> **WHAT YOU NEED TO DO**: Give again, word for word, every line in the entries below from the line with "Image resolution: width=603" up to and including the line with "You are a computer-use agent. The", and no other line.

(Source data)

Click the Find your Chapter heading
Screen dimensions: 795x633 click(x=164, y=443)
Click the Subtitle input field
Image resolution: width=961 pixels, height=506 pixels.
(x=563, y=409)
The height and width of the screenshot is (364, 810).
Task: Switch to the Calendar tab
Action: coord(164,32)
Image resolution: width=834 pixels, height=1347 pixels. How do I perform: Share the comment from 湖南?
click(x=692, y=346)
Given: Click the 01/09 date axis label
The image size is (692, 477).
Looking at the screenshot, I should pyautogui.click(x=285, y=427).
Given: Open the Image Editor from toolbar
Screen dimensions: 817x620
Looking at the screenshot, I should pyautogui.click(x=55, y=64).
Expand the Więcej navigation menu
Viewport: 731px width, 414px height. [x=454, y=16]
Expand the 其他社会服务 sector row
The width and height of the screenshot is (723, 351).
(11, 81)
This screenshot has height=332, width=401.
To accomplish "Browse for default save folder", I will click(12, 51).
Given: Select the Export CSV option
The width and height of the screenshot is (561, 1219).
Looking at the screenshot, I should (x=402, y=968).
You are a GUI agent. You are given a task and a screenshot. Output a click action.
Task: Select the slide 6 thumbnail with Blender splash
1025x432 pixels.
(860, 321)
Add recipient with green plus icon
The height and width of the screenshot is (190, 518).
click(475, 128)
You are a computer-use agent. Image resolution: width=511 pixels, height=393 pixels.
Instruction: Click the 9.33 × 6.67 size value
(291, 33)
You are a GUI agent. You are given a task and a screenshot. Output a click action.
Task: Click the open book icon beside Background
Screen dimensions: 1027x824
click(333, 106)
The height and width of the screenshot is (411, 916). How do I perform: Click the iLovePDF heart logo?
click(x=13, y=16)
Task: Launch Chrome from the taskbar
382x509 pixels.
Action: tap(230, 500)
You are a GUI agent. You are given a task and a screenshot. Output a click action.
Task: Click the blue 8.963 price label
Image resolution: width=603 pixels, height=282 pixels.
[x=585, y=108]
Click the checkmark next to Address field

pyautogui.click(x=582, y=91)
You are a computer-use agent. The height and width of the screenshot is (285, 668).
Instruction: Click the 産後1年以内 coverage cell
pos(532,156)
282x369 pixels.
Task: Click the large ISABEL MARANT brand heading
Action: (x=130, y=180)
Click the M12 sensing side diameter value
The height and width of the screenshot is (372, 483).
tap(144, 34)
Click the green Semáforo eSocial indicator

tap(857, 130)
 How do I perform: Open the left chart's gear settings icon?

> **RESULT OF THE TASK**:
Image resolution: width=603 pixels, height=282 pixels.
[x=585, y=108]
Click the checkmark next to Address field

pyautogui.click(x=582, y=91)
You are a computer-use agent. The height and width of the screenshot is (285, 668).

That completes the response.